Passage provided:

# The fastest car youve ever driven or owned?



## DJ X-Ray (Sep 2, 2012)

Mine is a porsche 911,not mine of course (my bosses)awesome car,shame i had to hand it back.thanks for any comments.


----------



## marc147 (Nov 21, 2011)

I drove a 911 turbo around knockhill on a track day once


----------



## Willows-dad (Jul 12, 2012)

Ferrari 360 at silverstone, but it felt like an absolute barge compared to the lotus exige I drove on the same day.


----------



## wish wash (Aug 25, 2011)

A 2011 nissan gtr with a Alpha 9 kit on it. MY GOD!!!! I felt a whip lash claim coming on after driving that car.


----------



## kempe (Jan 9, 2011)

Nissan 350z went to the isle of man for a few days so much fun


----------



## R7KY D (Feb 16, 2010)

I driven some fast cars , But the fastest so far is a Ferrari F430 the way it puts it's power down is crazy and it can handle as well


----------



## Buckweed (Aug 27, 2012)

Went on a track day at Donnington years ago had some laps in a single seater formula Lotus !!! Looked like a F1 car but smaller .. Wow that thing could shift


----------



## cbred (May 9, 2011)

Aston martin vanquish, still feel the tingles.


----------



## Coops (Apr 26, 2008)

Delimited MAN fire engine on a test track - scary as ****, but huge fun.

Car wise - Ferrari F355 round MIRA high speed bowl. 



Sent from my Blackberry Playbook on Tapatalk


----------



## Junior Bear (Sep 2, 2008)

Clio 182 lol


----------



## CraigQQ (Jan 20, 2011)

Lamborghini gallardo.


----------



## SubtleAggressiv (Jul 17, 2010)

Cant decide between my friends Evo 9, another friends B18 +GT28 twinscroll or an M6.

The civic put the biggest smile on my face though.


----------



## Ian-83 (Mar 28, 2011)

Bentley Continental did about 160 and it was weird felt like a go cart but a 2 tonne one at that!


----------



## Chrissyronald (Jan 15, 2012)

new golf gti not as exciting as other posts i know :thumb:


----------



## Scrim-1- (Oct 8, 2008)

Fastest I've driven, 2012 Ferrari 458 italia


----------



## j4m1e (Apr 24, 2012)

Atom is by far the fastest thing I have ever experienced! The acceleration is out of this world!


----------



## Prism Detailing (Jun 8, 2006)

Dataset excerpt:

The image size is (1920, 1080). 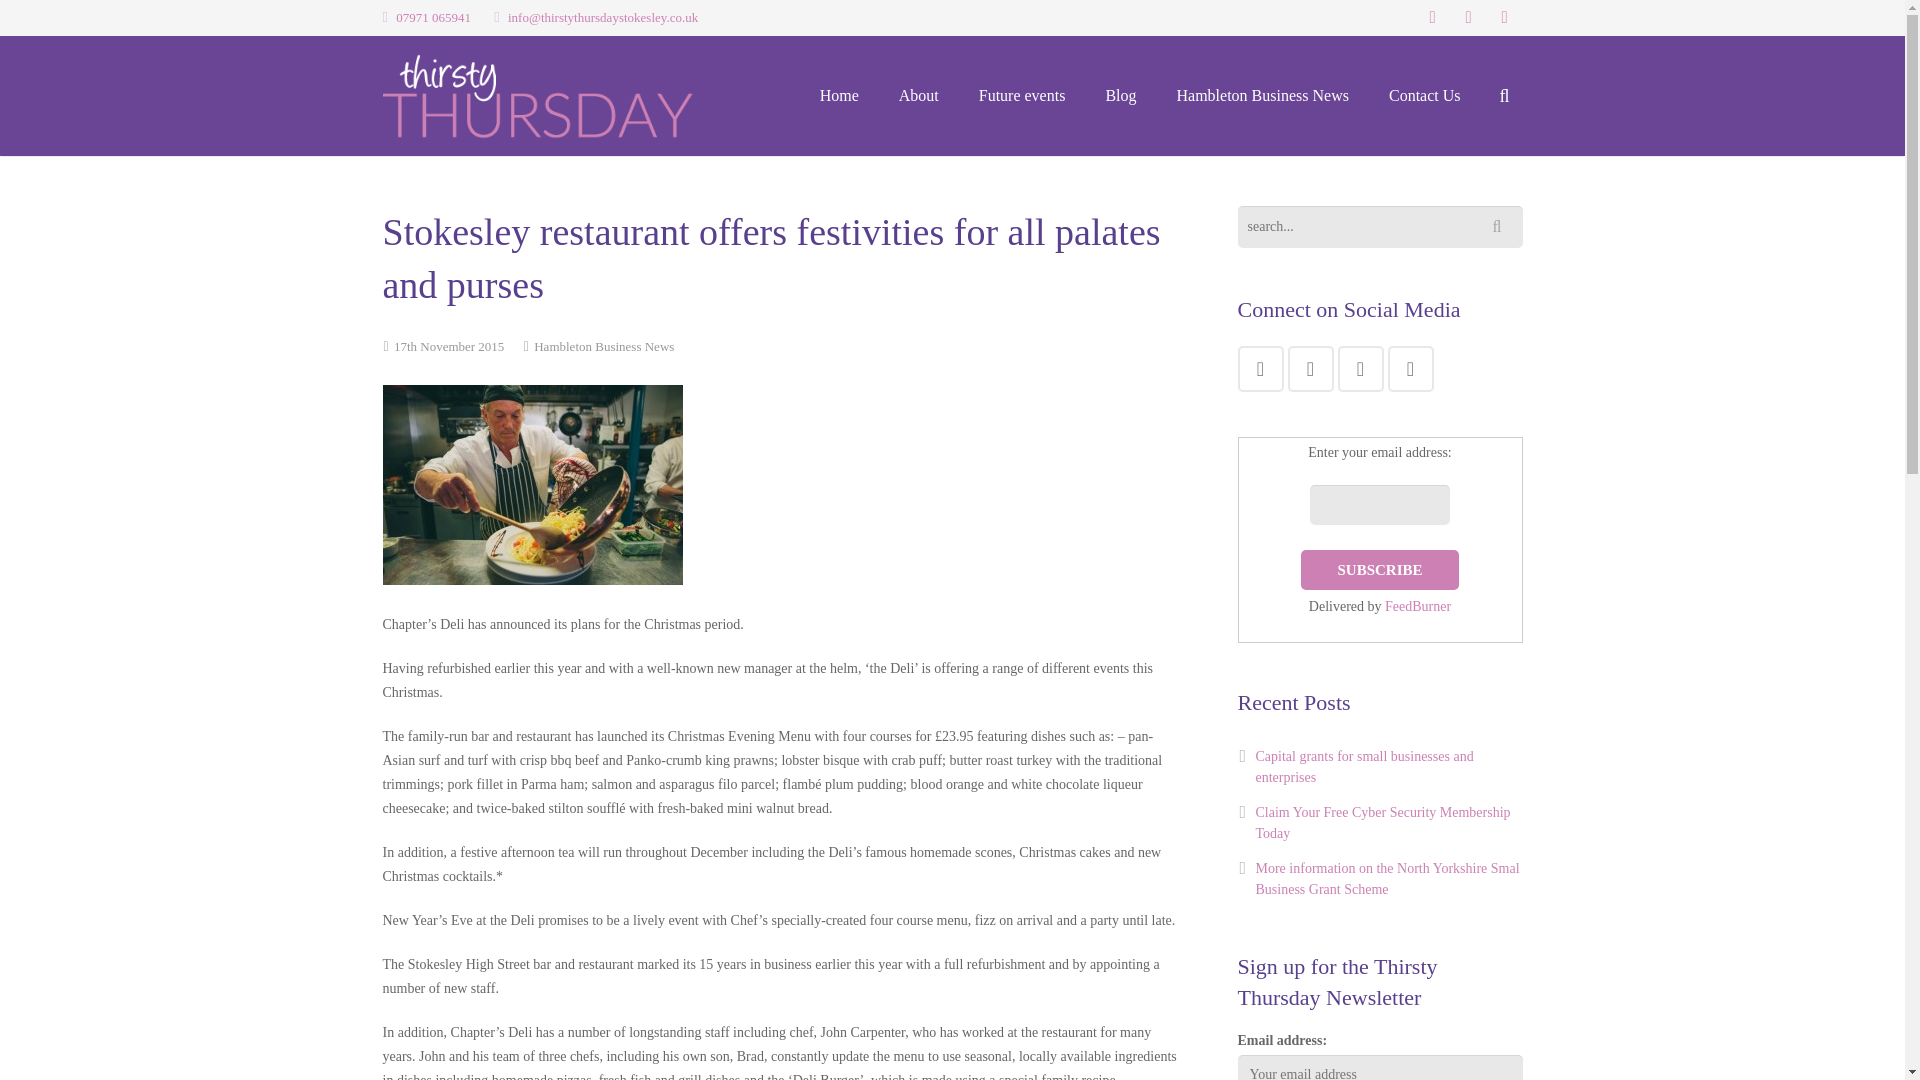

Problem A:
From the fastest-car thread, reproduce the passage that begins at the words "## Buckweed (Aug" and stops after the words "feel the tingles.".
Problem B:
In the fastest-car thread, which car did Willows-dad say felt like an absolute barge next to the Lotus Exige?

Exercise answer A:
## Buckweed (Aug 27, 2012)

Went on a track day at Donnington years ago had some laps in a single seater formula Lotus !!! Looked like a F1 car but smaller .. Wow that thing could shift


----------



## cbred (May 9, 2011)

Aston martin vanquish, still feel the tingles.

Exercise answer B:
A Ferrari 360, driven at Silverstone.